Error while performing writes using dd or mkfs on iSCSI initiator.

281 views

Skip to first unread message

iamlin...@gmail.com

unread,

Jan 23, 2019, 4:48:19 PM1/23/19

to open-iscsi

We have a LIO target on RHEL 7.5 with the lun created using fileio through targetcli. We exported it

to RHEL initiator on the same box (Tried with other box as well).

On the lun, when we do mkfs for ext3/ext4, it fails with following message and can not be mounted.

-------------------------------------------------------------------------------------------------

[root@linux_machine /]# mkfs -t ext4 /dev/sdh

mke2fs 1.42.9 (28-Dec-2013)

/dev/sdh is entire device, not just one partition!

Proceed anyway? (y,n) y

Filesystem label=

OS type: Linux

Block size=4096 (log=2)

Fragment size=4096 (log=2)

Stride=0 blocks, Stripe width=1024 blocks

2621440 inodes, 10485760 blocks

524288 blocks (5.00%) reserved for the super user

First data block=0

Maximum filesystem blocks=2157969408

320 block groups

32768 blocks per group, 32768 fragments per group

8192 inodes per group

Superblock backups stored on blocks:

32768, 98304, 163840, 229376, 294912, 819200, 884736, 1605632, 2654208,

4096000, 7962624

Allocating group tables: done

Writing inode tables: done

Creating journal (32768 blocks): done

Writing superblocks and filesystem accounting information:

Warning, had trouble writing out superblocks.

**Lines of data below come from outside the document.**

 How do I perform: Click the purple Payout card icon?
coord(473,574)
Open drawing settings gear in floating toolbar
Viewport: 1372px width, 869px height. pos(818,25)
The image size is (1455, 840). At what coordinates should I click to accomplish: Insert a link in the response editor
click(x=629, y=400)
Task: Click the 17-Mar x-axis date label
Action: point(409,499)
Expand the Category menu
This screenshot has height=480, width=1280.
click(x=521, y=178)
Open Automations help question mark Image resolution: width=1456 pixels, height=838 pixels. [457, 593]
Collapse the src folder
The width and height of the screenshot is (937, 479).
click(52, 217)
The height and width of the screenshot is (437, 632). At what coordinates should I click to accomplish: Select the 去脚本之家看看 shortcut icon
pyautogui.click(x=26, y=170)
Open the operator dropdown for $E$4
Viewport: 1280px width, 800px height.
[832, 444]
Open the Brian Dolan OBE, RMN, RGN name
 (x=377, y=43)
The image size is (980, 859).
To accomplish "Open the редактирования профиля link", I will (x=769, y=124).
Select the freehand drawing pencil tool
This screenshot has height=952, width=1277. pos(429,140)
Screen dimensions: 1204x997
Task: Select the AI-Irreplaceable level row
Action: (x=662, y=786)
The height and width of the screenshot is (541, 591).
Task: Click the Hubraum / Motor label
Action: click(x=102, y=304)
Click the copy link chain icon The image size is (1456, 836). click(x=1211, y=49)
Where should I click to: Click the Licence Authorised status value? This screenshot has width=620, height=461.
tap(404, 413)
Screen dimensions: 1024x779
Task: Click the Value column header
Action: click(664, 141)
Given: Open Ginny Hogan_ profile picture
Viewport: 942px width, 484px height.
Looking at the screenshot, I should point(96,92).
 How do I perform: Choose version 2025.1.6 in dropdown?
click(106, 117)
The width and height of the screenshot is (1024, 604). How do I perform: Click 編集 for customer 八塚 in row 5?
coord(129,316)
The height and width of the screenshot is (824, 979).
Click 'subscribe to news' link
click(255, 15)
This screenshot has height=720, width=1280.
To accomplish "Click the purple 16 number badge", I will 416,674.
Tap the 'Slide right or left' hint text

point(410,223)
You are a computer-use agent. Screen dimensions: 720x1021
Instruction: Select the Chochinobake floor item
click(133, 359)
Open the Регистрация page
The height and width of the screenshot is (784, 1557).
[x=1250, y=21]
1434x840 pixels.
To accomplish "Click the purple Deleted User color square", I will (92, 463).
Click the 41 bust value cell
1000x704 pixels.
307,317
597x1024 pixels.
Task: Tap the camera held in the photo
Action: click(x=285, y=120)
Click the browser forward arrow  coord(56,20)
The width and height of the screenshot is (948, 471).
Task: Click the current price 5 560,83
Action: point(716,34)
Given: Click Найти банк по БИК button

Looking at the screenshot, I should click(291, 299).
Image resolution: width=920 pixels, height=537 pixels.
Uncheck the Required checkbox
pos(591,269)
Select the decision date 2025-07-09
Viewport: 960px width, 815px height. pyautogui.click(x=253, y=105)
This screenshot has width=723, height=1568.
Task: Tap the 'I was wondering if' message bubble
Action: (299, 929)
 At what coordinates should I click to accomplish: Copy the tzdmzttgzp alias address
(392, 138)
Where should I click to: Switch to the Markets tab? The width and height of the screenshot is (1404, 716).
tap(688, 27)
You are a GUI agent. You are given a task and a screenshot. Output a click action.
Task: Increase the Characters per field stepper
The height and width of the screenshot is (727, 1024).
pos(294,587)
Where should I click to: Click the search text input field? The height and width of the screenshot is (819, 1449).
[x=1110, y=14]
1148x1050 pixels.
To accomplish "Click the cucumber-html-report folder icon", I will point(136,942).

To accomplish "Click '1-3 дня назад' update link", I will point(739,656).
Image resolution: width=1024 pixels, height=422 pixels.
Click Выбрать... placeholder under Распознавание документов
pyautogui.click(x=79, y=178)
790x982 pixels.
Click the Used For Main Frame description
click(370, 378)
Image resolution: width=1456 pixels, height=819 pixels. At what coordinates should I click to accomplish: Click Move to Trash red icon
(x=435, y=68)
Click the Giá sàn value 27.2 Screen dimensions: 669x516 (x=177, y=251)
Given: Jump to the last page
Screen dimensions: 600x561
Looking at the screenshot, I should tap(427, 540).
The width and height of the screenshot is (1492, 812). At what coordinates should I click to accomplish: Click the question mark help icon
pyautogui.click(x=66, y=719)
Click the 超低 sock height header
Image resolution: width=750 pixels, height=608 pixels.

-----------------------------------------------------------------------------------------------------

while above task fails, /var/log/messages on initiator has following errors.

-------------------------------------------------------------------------------------------------------------

kernel: connection1:0: detected conn error (1020)

Kernel reported iSCSI connection 1:0 error (1020 - ISCSI_ERR_TCP_CONN_CLOSE: TCP connection closed) state (3)

connection1:0 is operational after recovery (1 attempts)

connection1:0: detected conn error (1020)

Kernel reported iSCSI connection 1:0 error (1020 - ISCSI_ERR_TCP_CONN_CLOSE: TCP connection closed) state (3)

connection1:0 is operational after recovery (1 attempts)

connection1:0: detected conn error (1020)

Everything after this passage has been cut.